宋高宗听了张邦昌的一番肺腑之言,觉得他既可怜,又可恨。
“张俊、王时雍,你们两个见风使舵的家伙,是你们害得二帝和群臣被俘,你们是罪魁祸首,我要你们和张邦昌一样下场。”高宗心里暗暗骂道。
“张邦昌,寡人在金营为人质拜金兀术为干爹之事你可明白?”高宗问道。
“微臣明白,微臣也知道兹事体大,至死也不会说出去。”张邦昌说道。
“知道就好,寡人会给你留个全尸,好好安葬,你的家人寡人也不会为难他们。你就放心走好。至于张俊、王时雍这两个卑鄙小人,寡人不会饶过他们,他们会比你死得更惨。”高宗说道。
“微臣谢皇上,吾皇万岁万岁万万岁。”张邦昌跪拜于地,三呼万岁。
“起来吧!”高宗说罢吩咐牢头进来,小心看护,好好照顾。。
再说张俊、王时雍二人自以为押着张邦昌来到归德,大功一件,皇上会对他们的过去既往不咎,他们俩沾沾自喜,一块儿在酒馆喝酒聊天,聊得正起劲,突然来了一队官兵,不由分说将他们俩捆绑起来,押到大牢。
张俊、王时雍在牢里喊冤,宋高宗置之不理,高宗心里明白,他们俩有罪也有功,他们抓住张邦昌至少不要劳师动众去汴京平叛。可是他们唆使二帝出城,然后引狼入室,此罪该千刀万剐。

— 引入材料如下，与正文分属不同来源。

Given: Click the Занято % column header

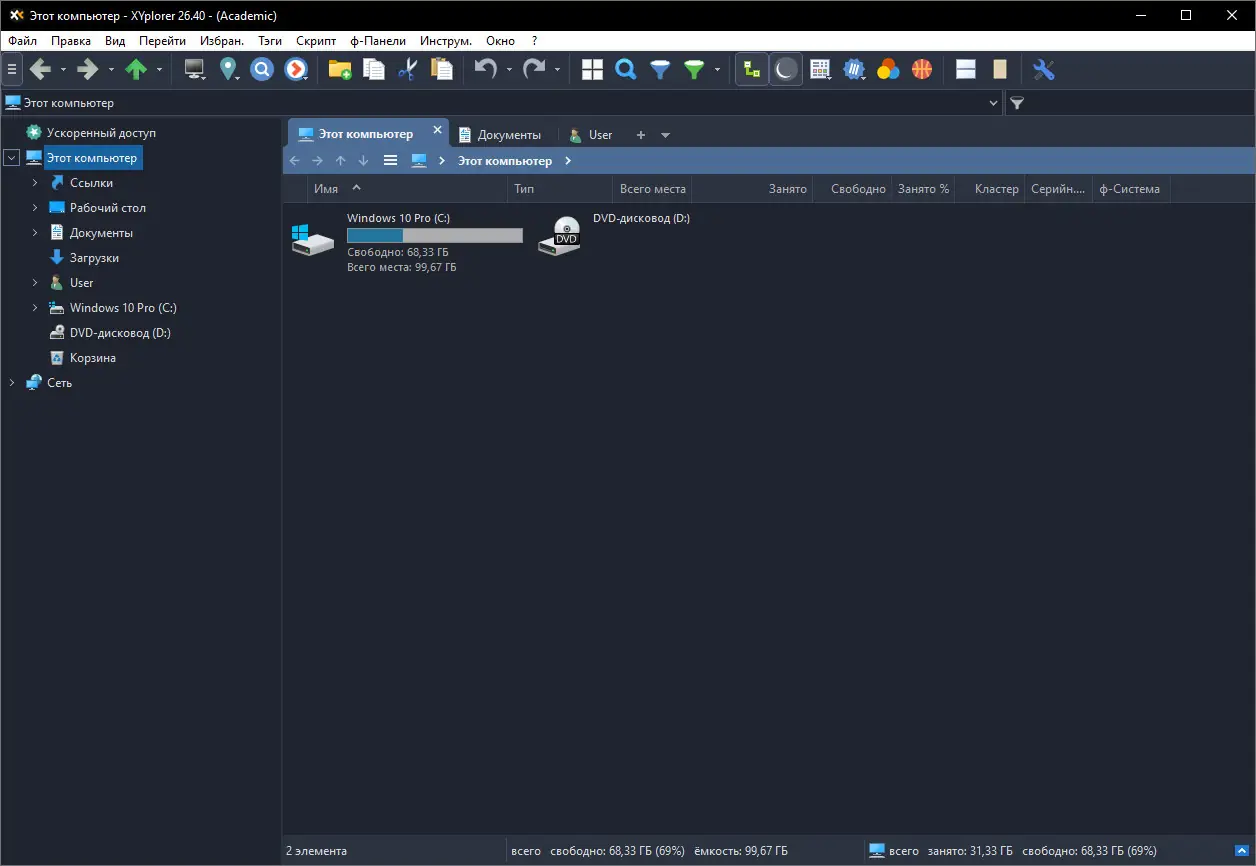Looking at the screenshot, I should click(923, 189).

一连三天,他们二人喊冤不止,群臣又为二人突然囚禁感到纳闷。
“各位爱卿,你们知道他们二人罪有多大?靖康之变,二帝和群臣被挟持,全都是他们俩造成的。是他们俩唆使二帝和群臣出城谈判,是他们俩关闭城门见死不救,是他们俩打开城门迎接金兀术进城抓捕皇室四百多人,你们说,他们俩罪有多大?该不该杀?”高宗皇帝问道。群臣听了义愤填膺,恨不得将他们俩千刀万剐。

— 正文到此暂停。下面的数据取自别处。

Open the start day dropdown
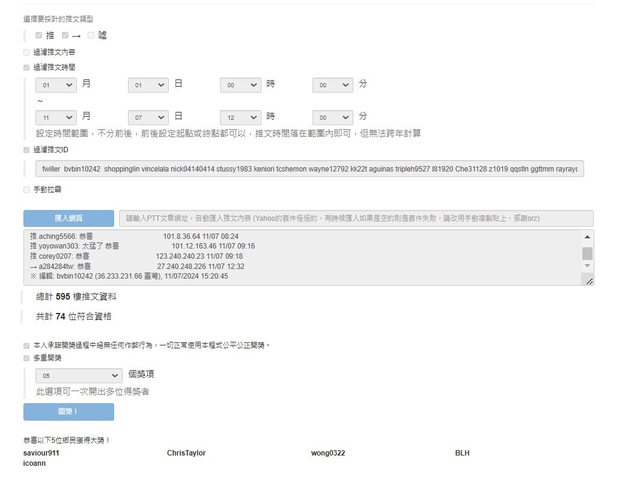Viewport: 640px width, 479px height. click(x=148, y=87)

“张邦昌虽然当了三十二天大楚皇帝,但那是金国狼主拿皇室人质做要挟,他为了救皇室人质,不得已而为之,他有罪也有功。所以,朕决定给张邦昌留个全尸,拿张俊、王时雍俩个歼贼的头颅来祭旗,各位卿家以为如何?”高宗说罢问道。
“皇上英明。只是要堵住天下人悠悠众口,张邦昌的人头非祭旗不可,这样可以振奋人心,鼓舞士气。”李刚奏道。
“李大人此言甚是,张邦昌勾结番邦毁我大宋,自立为王,每一条都是大逆不道,罪大恶极。现在,大宋子民对张邦昌恨之入骨,不砍他的头难以平民愤,请皇上三思。”刘彦宗奏道。
高宗听了,略作沉思,说道:“既然众位爱卿有此想法,寡人准奏就是。”
经过了几个月的筹备,兵精粮足,士气高昂。为了鼓舞士气,高宗决定御驾亲征。
冬去春来,高宗集合四十万人马,自任天下兵马大元帅,在校场上登台祭旗,祷告上天。
张邦昌、张俊、王时雍被押到祭祀台上,刀斧手横眉立目,两旁站着,等候午时三刻到来。
一声号炮,高宗登台焚香,二声号炮,高宗跪拜苍天、祖宗,三声号炮一响,刀斧手手起刀落,三颗人头滚落,军汉拿着帅旗兜住人头放在供桌上。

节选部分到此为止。